The Problem: Dedekind’s UNreal UNkind cut.

I see problems with both a strictly mathematicians’ approach AND a strictly particle physicists’ approach. Yes, Michael Atiyah’s “Fine Structure Constant” paper is vague (not detailed enough in places) in many respects both mathematically and physically. *However, everybody is vague in their expositions, because that’s the nature of modeling ideas.* With one side saying: “I don’t understand the mathematics” and the other side saying “I don’t understand the physics” — we have a problem here. It is a good discussion to have, but watch out for saying “I don’t understand it, therefore it is not applicable”.

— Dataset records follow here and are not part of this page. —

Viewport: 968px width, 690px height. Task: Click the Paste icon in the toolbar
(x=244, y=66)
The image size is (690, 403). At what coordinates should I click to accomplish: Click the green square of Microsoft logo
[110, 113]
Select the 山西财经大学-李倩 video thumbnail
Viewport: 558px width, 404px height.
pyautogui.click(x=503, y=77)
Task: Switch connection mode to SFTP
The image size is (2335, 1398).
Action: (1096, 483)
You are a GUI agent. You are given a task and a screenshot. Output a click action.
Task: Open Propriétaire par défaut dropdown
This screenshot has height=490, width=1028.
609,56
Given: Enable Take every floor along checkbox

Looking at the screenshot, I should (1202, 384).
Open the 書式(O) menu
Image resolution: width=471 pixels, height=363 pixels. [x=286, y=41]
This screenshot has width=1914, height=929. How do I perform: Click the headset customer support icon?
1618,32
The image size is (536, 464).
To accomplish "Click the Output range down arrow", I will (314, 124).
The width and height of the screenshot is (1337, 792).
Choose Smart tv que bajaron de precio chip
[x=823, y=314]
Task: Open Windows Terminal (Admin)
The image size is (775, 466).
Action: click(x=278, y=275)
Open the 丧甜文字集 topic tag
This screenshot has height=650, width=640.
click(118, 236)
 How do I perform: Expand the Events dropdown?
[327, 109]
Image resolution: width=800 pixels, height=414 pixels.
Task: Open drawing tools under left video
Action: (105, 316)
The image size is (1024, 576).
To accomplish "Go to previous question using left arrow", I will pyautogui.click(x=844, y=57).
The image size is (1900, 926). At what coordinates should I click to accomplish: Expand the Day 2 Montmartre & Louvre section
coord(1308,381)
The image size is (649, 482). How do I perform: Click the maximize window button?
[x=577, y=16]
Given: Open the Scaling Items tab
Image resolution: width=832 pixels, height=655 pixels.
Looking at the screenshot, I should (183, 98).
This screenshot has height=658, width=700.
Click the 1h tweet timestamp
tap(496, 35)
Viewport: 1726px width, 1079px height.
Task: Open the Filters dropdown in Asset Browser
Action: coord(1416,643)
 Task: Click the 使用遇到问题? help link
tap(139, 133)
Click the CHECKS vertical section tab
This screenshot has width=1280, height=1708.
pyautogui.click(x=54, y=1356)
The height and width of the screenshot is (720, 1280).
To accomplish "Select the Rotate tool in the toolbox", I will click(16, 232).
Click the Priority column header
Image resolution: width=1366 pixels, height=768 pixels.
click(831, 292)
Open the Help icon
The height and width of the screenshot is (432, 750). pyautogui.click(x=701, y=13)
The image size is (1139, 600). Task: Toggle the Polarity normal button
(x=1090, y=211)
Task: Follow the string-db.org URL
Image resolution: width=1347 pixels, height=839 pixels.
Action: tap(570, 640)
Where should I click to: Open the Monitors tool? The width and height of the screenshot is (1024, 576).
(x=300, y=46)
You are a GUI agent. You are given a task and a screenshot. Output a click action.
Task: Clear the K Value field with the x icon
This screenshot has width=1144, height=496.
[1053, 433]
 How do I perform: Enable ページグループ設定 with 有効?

Sean Carroll says: “Renormalization teaches us …”. To me, this raises a red flag. Renormalization is a mathematical trick used by particle physicists— to say that “things are too complicated” (therefore we will chose a narrow band (a gauge) ) and treat it as 2D Euclidean “thin enough” approximation and ASSUME that the “real number” constants (mixing angles and/or scale factors) gives you precise process information in higher measure spaces (e.g., 3D, Orthogonal, Simplicial, Lie Groups) reminds me of Nima Arkani-Hamed’s very informative lectures but EQUALLY VAGUE (and hand waving via tensors (assuming “real numbers” and Hemitian products as a foundation)) rant on the “problems with” coming up with a theory of quantum gravity.

This is good that the mathematicians and the physicists enjoy dismissing each other, so that comparative science and relational complexity has a wide open lattice to play with. It’s a Dedekind’s unreal unkind cut.